What needs to be done
From the first line to the last, print the data exactly.

***** Source information *****

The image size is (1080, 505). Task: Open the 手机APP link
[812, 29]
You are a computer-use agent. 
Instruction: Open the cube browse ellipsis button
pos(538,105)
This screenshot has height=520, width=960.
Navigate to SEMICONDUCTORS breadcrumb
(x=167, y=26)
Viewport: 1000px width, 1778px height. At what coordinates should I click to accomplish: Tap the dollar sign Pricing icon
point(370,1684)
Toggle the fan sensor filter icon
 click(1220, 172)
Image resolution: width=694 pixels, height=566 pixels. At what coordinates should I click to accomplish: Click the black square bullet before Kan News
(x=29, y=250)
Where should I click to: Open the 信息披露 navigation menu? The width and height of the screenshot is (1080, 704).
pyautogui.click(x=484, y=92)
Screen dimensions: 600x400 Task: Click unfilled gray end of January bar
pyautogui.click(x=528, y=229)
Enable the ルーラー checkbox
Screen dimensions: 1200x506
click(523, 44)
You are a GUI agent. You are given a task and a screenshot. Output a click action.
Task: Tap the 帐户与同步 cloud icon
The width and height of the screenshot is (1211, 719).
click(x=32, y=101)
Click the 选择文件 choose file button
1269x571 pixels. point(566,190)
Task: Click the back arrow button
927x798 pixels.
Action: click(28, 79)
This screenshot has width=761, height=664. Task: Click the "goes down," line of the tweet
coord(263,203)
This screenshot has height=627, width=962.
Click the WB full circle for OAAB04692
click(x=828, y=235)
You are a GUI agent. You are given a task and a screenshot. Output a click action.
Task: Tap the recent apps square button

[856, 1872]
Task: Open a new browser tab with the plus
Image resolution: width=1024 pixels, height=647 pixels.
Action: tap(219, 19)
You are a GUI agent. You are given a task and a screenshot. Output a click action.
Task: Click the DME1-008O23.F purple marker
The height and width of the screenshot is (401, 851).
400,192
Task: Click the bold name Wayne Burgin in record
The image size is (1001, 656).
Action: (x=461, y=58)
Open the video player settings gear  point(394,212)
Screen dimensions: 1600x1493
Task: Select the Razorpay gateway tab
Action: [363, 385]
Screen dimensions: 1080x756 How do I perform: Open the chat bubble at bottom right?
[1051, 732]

*****

Problem solution
The image size is (1080, 505). Task: Open the 手机APP link
[812, 29]
You are a computer-use agent. 
Instruction: Open the cube browse ellipsis button
pos(538,105)
This screenshot has height=520, width=960.
Navigate to SEMICONDUCTORS breadcrumb
(x=167, y=26)
Viewport: 1000px width, 1778px height. At what coordinates should I click to accomplish: Tap the dollar sign Pricing icon
point(370,1684)
Toggle the fan sensor filter icon
 click(1220, 172)
Image resolution: width=694 pixels, height=566 pixels. At what coordinates should I click to accomplish: Click the black square bullet before Kan News
(x=29, y=250)
Where should I click to: Open the 信息披露 navigation menu? The width and height of the screenshot is (1080, 704).
pyautogui.click(x=484, y=92)
Screen dimensions: 600x400 Task: Click unfilled gray end of January bar
pyautogui.click(x=528, y=229)
Enable the ルーラー checkbox
Screen dimensions: 1200x506
click(523, 44)
You are a GUI agent. You are given a task and a screenshot. Output a click action.
Task: Tap the 帐户与同步 cloud icon
The width and height of the screenshot is (1211, 719).
click(x=32, y=101)
Click the 选择文件 choose file button
1269x571 pixels. point(566,190)
Task: Click the back arrow button
927x798 pixels.
Action: click(28, 79)
This screenshot has width=761, height=664. Task: Click the "goes down," line of the tweet
coord(263,203)
This screenshot has height=627, width=962.
Click the WB full circle for OAAB04692
click(x=828, y=235)
You are a GUI agent. You are given a task and a screenshot. Output a click action.
Task: Tap the recent apps square button

[856, 1872]
Task: Open a new browser tab with the plus
Image resolution: width=1024 pixels, height=647 pixels.
Action: tap(219, 19)
You are a GUI agent. You are given a task and a screenshot. Output a click action.
Task: Click the DME1-008O23.F purple marker
The height and width of the screenshot is (401, 851).
400,192
Task: Click the bold name Wayne Burgin in record
The image size is (1001, 656).
Action: (x=461, y=58)
Open the video player settings gear  point(394,212)
Screen dimensions: 1600x1493
Task: Select the Razorpay gateway tab
Action: [363, 385]
Screen dimensions: 1080x756 How do I perform: Open the chat bubble at bottom right?
[1051, 732]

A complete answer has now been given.